I'm looking at both of these bows to shoot fingers and barebow. If I get a protec, I will get the XT 3000 limbs. My DL is 29 inches. Does anyone have experience with both of these bows shooting fingers and which do you feel was more accurate?

Thanks


----------



## abe archer (Mar 2, 2003)

*Had both*

I have owned and shoot both. I now only shoot a 2002 Hoyt Protec with 300 limbs. I put Scott's strings and cables on my Protec and it shoots like a new bow. Just shot a 299 with 46X's. The bowtec just did not fell right. And the fell is everything.


----------



## ia bhtr (May 22, 2002)

bdeal said:


> I'm looking at both of these bows to shoot fingers and barebow. If I get a protec, I will get the XT 3000 limbs. My DL is 29 inches.

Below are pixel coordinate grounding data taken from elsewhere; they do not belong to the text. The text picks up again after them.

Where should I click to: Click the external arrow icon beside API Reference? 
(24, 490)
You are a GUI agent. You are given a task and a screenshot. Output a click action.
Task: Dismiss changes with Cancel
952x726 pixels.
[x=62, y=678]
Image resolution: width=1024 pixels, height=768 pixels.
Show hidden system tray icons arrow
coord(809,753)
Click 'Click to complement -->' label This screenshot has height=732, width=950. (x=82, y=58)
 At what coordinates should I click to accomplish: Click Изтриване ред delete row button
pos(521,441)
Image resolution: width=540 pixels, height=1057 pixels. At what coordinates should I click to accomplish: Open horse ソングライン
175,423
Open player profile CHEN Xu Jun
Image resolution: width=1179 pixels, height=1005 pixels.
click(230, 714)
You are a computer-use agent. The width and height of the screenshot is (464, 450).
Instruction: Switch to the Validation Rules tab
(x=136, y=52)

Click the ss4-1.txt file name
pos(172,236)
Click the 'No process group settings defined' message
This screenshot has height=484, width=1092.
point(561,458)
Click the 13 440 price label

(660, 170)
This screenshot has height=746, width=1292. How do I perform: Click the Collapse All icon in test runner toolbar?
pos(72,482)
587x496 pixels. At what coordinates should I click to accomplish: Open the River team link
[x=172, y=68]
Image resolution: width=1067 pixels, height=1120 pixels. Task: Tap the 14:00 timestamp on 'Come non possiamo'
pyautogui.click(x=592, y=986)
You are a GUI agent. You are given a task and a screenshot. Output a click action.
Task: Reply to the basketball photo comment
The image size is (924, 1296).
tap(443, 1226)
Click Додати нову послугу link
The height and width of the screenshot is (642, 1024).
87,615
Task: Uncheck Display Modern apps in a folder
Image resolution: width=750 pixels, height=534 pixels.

Does anyone have experience with both of these bows shooting fingers and which do you feel was more accurate?
> 
> Thanks


bd , pretty hard to go wrong with the Hoyt , very forgiving bows , with that said the Connie is a Great bow in its own right , if I went with a Connie it would be an 07 or newer , a little different riser than the older ones , balances better , but with the Binarys you better be pretty close to right with your form , a little hick up and they will bite you , best field scores I ever shot were with a Connie and that was after I got old enough to shoot seniors , if speed is an issue , the Connie will have more , that also means you can just miss quicker , with the Hoyt you will have a D-flex riser ( to some this is more forgiving) - tho in the Hoyt line up I prefer the reflex risers like the ultratec , The Connie will have a brick for a backwall and a short valley - the Hoyt will have a softer back wall and longer valley , so depending upon your preferences in back wall and valley , this will be a consideration .......... great thing about this decission for you is you cant make a mistake , both are very good bows


----------



## Finger_Flinger (Mar 25, 2009)

I ended up really liking my Bowtech Brigadier, but, used my 99 Reflex Caribou II more. I ended up trading the Brig, as it was one hell of a difficult bow to sell for anywhere what you paid for it. I bought mine brand new for $475!!


----------



## marcusjb (Jun 22, 2005)

Definitely this is a subjective question. I had a Protec with the long limbs (lx3000 or 4000 I can't remember) and the accuwheel. Probably that's not what you're comparing it to. The Constitution is about as different as night and day. As was stated earlier, the Constitution has a rock hard back wall, and a very narrow valley that will bite you if you creep even a little, but there is no hand shock. The Protec on the other hand had a long spongy valley and very noticeable hand shock. I found the Protec hard to get a clean release on and in spite of the Constitution's touchy valley and aggressive binary cams, I was more comfortable shooting it. But that is of course my opinion. Naturally it would be best if you could try them out yourself, but that wasn't possible for me either. I ended up buying them both used and selling the one that didn't suit me.


----------



## 1denogean (Jan 9, 2009)

hoyt protec have one love it wont ever sell it!:thumbs_up


----------



## white tail 10* (Aug 3, 2005)

*constitution is great*

someone made me a really good offer on a Vantage Pro , got to shot it and liked it a lot , great bow. but the Connie feels like it was made for me . had a little trouble getting used to the hard wall after shoting a Hoyt Aspen for many years , but when i got the ang of it , it improved my scores greatly.
so i kept the Constitution , and planed to keep it for a long time .


----------



## bowbender300 (Feb 3, 2010)

My two cents worth - I like the Pro Tec so much I own three one for spots one for 3D and one for hunting. No better finger shooting bow on the market right now.


----------



## bdeal (Oct 28, 2005)

Bowbender- Just curious-what is your draw length and what cams and limbs do you have? do you know where I can pick one up as well?

Thanks


----------



## Hermes (Jun 3, 2009)

I have a 02-03 Protec for sale 60# 29DL :shade:


----------



## KStover (Jan 24, 2009)

bowbender300 said:


> My two cents worth - I like the Pro Tec so much I own three one for spots one for 3D and one for hunting. No better finger shooting bow on the market right now.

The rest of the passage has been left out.